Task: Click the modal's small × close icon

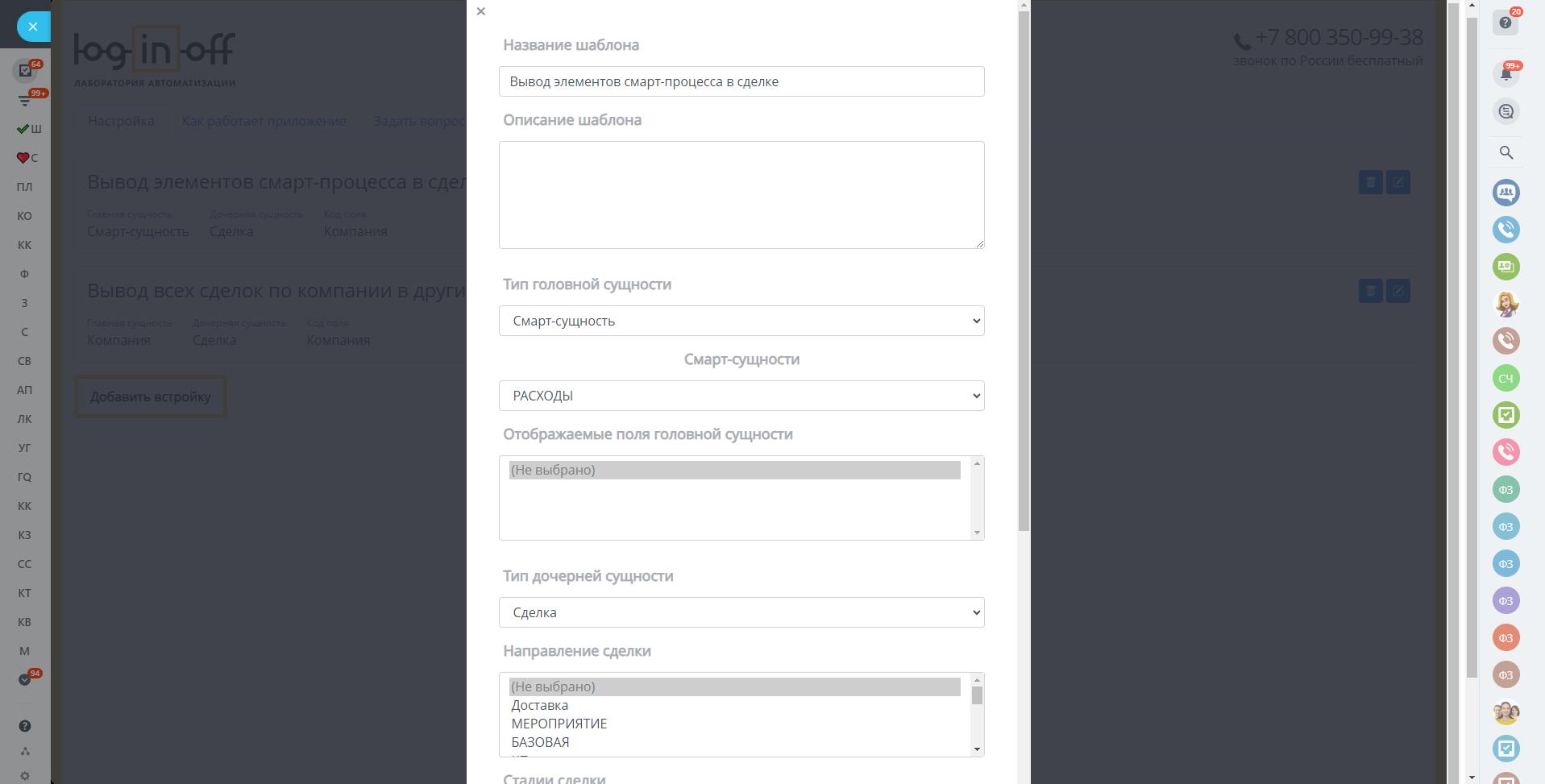Action: (x=481, y=11)
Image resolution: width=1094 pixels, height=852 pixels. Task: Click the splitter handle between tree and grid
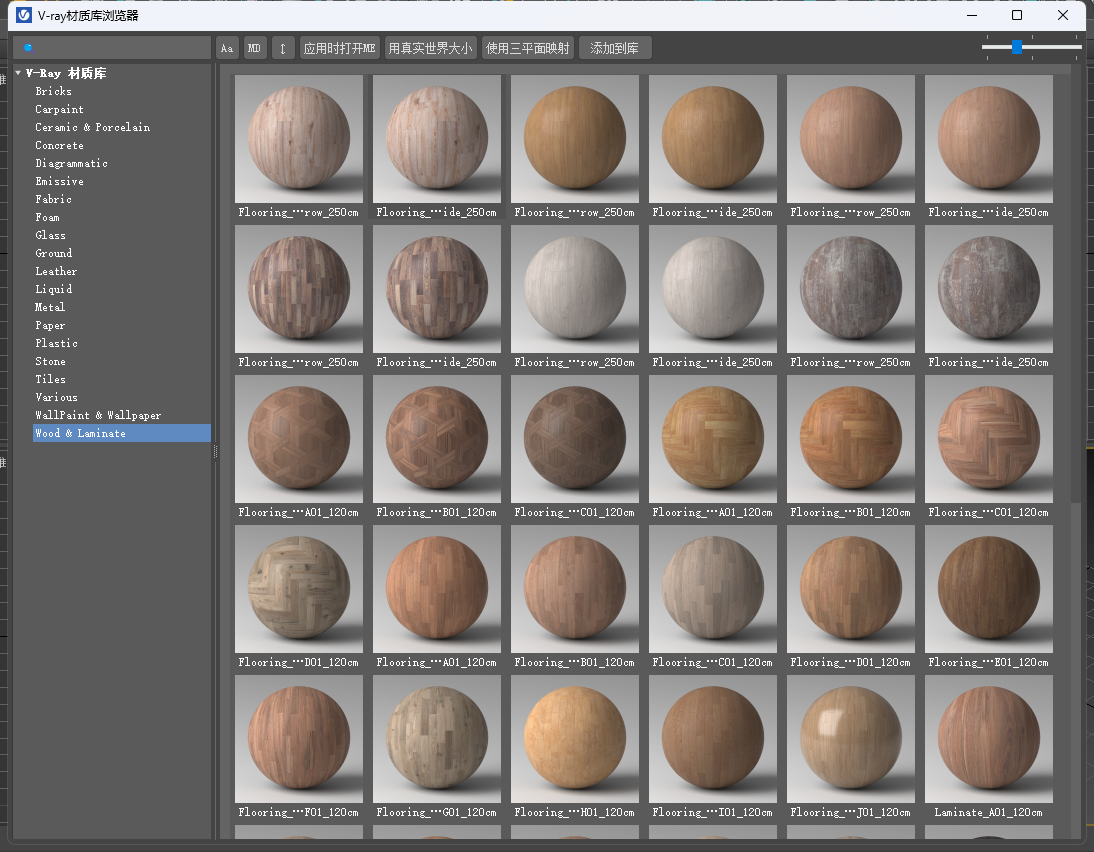pos(215,452)
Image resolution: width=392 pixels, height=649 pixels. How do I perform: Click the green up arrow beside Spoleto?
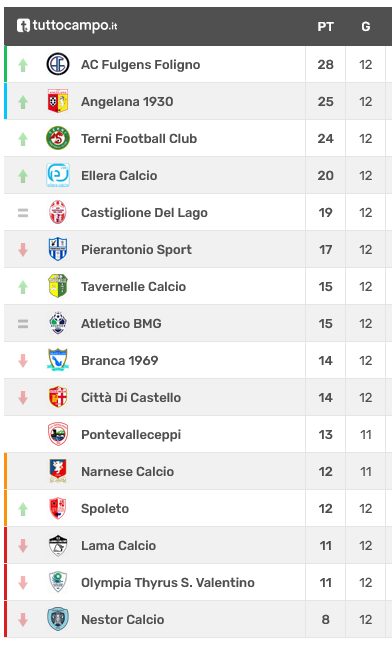[x=23, y=509]

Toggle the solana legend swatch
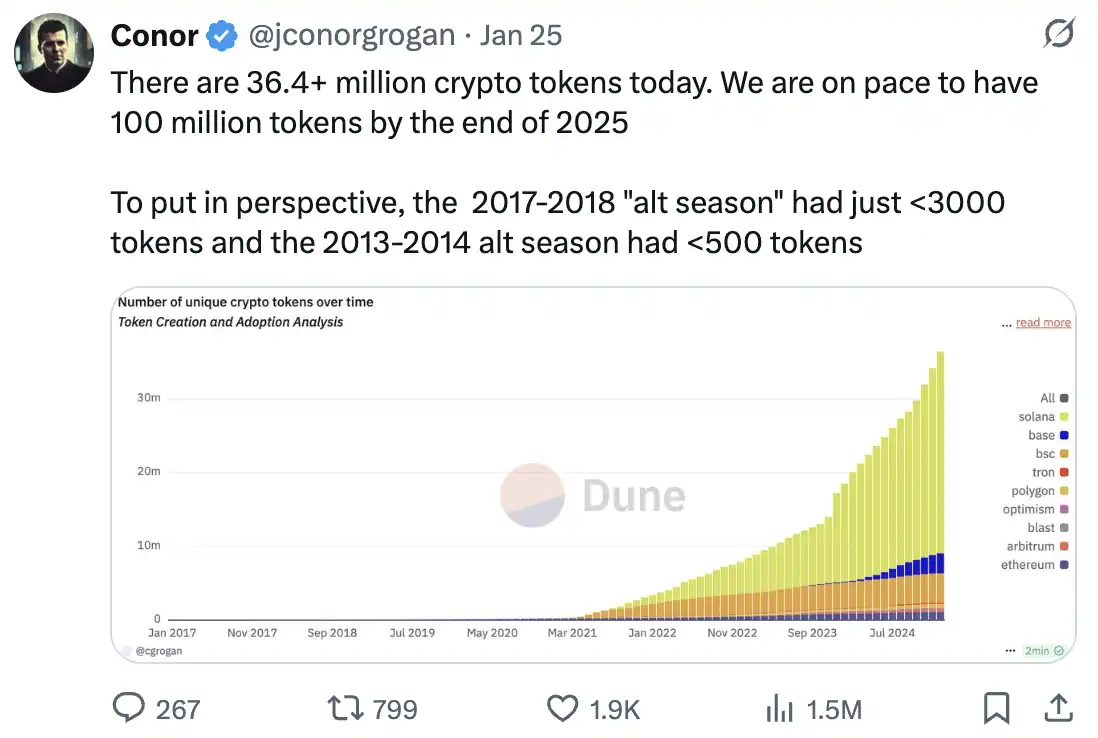[1063, 417]
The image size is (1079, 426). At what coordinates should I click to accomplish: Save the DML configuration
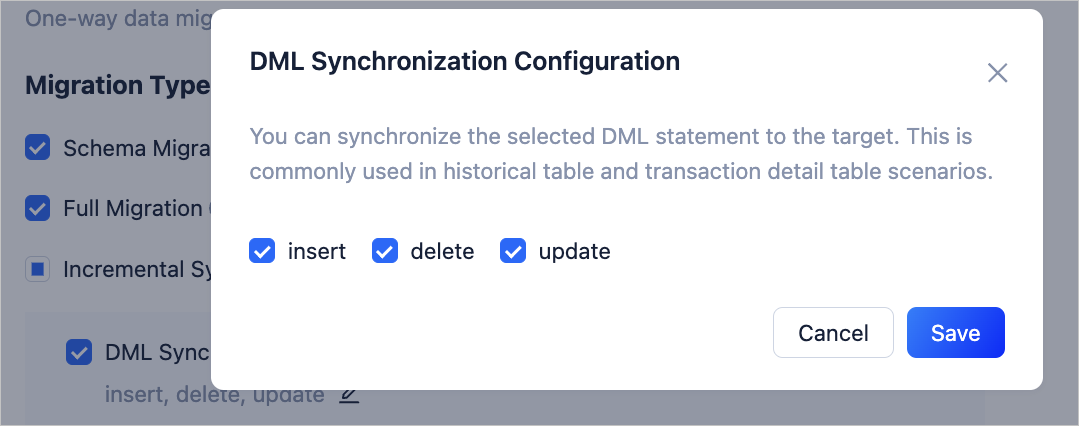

■ **Exercise**
Reproduce the whole listing above word for word, without the pictures.

■ **Complete output**
Task: Click the modal's small × close icon

Action: (x=481, y=11)
Image resolution: width=1094 pixels, height=852 pixels. Task: Click the splitter handle between tree and grid
pos(215,452)
Image resolution: width=392 pixels, height=649 pixels. How do I perform: Click the green up arrow beside Spoleto?
[x=23, y=509]

Toggle the solana legend swatch
[1063, 417]
The image size is (1079, 426). At what coordinates should I click to accomplish: Save the DML configuration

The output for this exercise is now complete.